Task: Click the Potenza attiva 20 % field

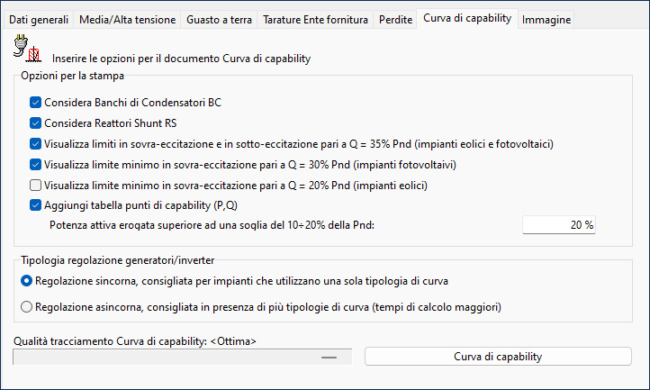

==================================================

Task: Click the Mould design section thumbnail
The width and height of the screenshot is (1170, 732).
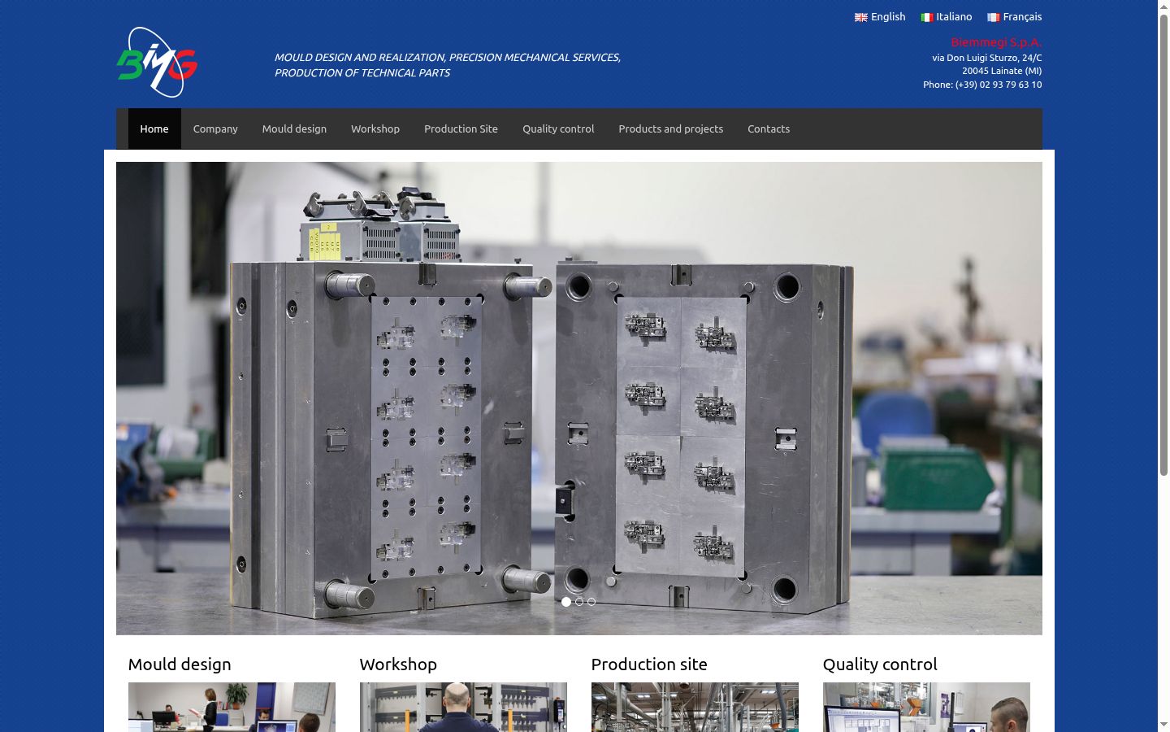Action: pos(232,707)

==================================================

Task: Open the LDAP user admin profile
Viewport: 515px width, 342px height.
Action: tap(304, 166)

==================================================

Work required =>
From the data, list each line in which the string "Click" appears.

Answer box =>
Task: Click the Potenza attiva 20 % field
Task: Click the Mould design section thumbnail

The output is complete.